Kabocha squash is the perfect vegetable to take us from late Summer into Fall, although it is usually available year round. I'll show you three simple and fast ways to make it: roasted and drizzled with maple syrup, melt-in-your-mouth steamed, and a comforting kabocha miso soup. This tender and healthy Japanese pumpkin is easy to make and perfect for vegetarians, vegans, and meat eaters alike.
All prep:
Don’t remove the skin if you don’t want to.

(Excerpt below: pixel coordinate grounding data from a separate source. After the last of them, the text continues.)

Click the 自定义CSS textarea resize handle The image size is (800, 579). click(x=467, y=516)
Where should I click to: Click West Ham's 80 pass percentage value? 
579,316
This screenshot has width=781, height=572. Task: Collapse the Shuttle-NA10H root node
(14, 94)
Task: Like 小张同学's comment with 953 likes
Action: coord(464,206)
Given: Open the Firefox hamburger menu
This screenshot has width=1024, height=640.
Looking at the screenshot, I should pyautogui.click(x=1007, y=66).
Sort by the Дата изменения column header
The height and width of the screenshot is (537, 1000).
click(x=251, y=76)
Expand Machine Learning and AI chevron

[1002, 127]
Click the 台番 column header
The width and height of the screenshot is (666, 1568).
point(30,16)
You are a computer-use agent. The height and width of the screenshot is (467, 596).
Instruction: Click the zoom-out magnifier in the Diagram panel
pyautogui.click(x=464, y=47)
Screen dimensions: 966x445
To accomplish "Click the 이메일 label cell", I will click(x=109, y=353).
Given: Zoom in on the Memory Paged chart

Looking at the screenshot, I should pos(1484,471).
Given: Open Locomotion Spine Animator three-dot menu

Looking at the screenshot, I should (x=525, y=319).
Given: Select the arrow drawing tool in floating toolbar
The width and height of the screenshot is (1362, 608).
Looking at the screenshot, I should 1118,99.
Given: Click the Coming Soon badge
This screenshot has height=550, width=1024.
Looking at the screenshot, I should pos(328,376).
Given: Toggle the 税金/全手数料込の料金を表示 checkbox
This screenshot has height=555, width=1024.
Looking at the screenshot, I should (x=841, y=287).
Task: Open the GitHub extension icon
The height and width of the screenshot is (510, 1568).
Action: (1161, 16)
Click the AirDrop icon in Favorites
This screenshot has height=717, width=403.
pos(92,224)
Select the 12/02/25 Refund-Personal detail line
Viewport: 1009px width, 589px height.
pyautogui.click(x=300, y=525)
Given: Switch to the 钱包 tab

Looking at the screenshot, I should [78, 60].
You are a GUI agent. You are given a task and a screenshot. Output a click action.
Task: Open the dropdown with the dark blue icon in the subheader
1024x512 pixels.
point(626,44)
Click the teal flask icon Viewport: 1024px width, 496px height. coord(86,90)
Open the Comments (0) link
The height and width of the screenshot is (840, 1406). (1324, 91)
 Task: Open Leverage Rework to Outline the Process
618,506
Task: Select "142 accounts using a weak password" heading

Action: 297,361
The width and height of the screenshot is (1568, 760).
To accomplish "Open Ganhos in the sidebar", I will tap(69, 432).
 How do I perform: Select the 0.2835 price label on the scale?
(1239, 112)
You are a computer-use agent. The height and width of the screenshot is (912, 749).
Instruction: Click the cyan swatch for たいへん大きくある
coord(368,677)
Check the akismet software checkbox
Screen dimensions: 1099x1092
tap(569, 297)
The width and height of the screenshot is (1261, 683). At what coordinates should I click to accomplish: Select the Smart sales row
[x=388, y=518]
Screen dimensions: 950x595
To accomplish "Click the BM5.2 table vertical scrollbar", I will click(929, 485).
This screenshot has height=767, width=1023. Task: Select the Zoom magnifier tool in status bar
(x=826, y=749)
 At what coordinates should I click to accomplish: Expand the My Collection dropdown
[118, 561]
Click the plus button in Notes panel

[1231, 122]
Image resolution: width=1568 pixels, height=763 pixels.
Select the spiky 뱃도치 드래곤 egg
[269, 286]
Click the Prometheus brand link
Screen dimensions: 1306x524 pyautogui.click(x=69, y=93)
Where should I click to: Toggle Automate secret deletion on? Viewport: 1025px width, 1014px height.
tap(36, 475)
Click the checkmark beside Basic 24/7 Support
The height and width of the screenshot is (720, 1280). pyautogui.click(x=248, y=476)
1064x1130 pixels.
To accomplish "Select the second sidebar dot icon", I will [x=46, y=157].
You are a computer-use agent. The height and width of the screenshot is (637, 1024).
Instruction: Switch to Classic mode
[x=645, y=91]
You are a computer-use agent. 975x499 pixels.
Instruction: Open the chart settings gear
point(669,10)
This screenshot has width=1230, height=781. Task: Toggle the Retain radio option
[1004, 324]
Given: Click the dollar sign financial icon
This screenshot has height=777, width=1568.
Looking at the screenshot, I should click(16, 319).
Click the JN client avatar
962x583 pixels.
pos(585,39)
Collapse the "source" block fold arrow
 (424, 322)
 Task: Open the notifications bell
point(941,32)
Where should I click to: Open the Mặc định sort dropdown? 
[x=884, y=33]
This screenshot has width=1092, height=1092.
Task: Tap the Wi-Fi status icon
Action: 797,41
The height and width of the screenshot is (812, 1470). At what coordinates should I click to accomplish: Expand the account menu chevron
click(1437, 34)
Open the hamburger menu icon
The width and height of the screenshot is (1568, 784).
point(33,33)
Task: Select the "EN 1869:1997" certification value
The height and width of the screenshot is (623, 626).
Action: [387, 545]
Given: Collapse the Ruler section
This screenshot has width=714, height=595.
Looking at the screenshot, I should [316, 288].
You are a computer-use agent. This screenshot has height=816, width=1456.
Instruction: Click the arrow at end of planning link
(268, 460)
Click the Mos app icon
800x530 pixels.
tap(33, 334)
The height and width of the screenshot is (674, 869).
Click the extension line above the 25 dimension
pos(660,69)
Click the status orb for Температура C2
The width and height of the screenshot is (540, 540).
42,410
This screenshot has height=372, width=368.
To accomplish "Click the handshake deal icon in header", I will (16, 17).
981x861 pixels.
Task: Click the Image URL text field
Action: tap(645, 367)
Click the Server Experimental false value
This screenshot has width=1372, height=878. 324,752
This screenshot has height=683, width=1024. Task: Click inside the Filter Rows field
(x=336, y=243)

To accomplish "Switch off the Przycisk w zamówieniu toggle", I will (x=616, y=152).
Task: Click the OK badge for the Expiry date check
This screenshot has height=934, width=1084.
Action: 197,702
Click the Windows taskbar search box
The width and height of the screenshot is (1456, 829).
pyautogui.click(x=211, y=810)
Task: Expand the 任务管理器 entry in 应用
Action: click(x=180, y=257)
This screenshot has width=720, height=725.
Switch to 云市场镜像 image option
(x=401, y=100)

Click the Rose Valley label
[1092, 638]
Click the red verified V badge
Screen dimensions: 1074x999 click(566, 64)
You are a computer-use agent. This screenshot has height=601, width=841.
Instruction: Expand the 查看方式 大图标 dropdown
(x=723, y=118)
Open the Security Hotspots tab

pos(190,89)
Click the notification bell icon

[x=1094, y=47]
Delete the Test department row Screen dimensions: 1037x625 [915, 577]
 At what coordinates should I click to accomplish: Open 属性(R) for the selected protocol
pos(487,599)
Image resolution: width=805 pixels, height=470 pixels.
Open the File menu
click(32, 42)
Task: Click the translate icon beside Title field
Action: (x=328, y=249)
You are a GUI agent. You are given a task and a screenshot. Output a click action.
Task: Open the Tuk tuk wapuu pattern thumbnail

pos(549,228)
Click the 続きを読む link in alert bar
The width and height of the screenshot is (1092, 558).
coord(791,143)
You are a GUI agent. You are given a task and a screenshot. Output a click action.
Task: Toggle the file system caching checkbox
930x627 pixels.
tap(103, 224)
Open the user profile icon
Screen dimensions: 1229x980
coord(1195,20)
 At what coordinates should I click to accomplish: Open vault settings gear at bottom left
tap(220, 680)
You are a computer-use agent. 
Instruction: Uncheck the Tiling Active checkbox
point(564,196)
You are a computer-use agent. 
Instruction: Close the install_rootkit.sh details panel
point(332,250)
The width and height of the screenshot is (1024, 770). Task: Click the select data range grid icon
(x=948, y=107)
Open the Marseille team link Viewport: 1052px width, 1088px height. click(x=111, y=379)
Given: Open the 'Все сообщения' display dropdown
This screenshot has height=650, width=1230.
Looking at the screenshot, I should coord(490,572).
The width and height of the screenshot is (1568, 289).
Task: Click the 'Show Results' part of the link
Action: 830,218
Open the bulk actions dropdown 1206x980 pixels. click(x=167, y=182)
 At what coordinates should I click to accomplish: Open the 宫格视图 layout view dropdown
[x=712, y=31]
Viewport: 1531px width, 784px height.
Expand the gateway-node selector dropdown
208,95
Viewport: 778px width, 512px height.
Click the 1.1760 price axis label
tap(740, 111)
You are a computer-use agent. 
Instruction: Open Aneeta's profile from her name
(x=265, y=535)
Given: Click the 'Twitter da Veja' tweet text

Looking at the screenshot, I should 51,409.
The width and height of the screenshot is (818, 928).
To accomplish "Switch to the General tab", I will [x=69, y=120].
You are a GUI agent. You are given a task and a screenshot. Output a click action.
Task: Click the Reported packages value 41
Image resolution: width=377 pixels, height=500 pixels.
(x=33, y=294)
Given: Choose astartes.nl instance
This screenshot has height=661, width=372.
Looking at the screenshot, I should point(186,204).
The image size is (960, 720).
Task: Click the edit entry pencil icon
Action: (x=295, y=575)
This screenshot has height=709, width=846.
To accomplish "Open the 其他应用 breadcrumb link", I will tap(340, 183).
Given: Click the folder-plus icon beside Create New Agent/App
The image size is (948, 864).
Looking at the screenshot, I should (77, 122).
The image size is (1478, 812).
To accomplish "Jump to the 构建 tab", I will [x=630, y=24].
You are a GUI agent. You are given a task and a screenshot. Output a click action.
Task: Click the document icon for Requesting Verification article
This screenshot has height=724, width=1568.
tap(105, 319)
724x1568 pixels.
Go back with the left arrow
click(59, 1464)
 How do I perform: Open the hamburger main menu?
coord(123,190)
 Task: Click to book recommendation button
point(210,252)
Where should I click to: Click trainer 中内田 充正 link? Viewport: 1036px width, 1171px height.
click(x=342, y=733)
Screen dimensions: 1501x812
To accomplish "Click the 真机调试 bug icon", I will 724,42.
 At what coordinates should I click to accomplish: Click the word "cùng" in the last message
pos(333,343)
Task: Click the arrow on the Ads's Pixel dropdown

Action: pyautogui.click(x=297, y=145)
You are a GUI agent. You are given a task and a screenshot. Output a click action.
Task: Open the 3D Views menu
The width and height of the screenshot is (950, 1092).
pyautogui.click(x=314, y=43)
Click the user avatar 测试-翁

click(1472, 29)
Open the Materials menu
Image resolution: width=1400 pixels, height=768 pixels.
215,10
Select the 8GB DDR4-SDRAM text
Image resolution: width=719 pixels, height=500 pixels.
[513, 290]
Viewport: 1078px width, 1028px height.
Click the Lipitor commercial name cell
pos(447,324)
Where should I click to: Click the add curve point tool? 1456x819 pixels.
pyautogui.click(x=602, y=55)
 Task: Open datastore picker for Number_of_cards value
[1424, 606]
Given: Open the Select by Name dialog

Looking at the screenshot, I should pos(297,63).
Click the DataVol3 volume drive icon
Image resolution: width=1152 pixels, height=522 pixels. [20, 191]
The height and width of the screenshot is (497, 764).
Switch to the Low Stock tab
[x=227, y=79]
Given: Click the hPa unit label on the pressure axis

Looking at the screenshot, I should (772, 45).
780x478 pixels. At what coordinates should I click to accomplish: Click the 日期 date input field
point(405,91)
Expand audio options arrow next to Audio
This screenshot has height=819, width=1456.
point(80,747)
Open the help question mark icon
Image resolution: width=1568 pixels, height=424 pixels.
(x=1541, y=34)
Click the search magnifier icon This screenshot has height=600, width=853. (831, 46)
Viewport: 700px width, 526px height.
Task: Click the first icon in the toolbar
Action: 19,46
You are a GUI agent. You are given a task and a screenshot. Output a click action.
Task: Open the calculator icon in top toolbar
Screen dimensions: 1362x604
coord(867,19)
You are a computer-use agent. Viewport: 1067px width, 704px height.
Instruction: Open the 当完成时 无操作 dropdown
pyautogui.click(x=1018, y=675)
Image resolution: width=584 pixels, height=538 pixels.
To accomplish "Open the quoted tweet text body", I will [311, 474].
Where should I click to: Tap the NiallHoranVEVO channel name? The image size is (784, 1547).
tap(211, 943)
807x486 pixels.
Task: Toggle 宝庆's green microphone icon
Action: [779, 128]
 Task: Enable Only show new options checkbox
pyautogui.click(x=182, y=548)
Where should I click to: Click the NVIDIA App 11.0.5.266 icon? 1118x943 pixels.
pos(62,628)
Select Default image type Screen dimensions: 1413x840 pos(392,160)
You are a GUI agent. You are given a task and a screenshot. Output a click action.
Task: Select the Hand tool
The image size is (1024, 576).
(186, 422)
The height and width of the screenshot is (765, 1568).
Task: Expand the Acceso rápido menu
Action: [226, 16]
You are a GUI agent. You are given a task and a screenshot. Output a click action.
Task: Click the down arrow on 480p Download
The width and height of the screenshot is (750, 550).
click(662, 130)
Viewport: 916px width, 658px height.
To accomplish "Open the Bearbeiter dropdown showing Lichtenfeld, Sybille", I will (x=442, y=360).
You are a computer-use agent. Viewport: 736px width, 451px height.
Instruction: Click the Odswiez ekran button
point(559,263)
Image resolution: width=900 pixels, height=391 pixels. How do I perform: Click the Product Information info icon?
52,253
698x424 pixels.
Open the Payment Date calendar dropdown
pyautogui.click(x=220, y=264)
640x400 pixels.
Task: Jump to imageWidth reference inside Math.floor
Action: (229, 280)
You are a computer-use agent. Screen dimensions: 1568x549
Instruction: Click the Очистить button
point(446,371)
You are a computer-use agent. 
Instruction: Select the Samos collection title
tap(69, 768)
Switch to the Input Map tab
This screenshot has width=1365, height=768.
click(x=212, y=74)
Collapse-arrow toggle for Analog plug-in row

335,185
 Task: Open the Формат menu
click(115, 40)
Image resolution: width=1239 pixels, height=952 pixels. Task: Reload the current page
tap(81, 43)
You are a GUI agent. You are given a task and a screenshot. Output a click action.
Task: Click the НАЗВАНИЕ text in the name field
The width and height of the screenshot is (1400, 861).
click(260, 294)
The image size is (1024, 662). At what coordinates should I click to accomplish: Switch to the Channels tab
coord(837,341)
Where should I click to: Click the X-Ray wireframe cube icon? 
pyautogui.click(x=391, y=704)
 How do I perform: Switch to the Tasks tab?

Split and remove the seeds of the squash. They can be cleaned, roasted at 350°f with coated with oil with some salt for 20 minutes.
Chop the Kabocha into smaller pieces.
Roast:
Coat the squash in oil and spices (garam masala, real el hanout, smoked paprika, Aleppo pepper)
Roast at 375° for 45 minutes
Drizzle maple syrup and serve
Steam:
Place a bowl in a Steamer and drizzle with Chinese cooking wine or mentsuyu.
Steam for 20-30 minutes
Miso soup
Boil squash for 45 minutes, add Dashi or mushroom powder if desired
Add miso paste to the water. About 1tbsp per 2 quarts.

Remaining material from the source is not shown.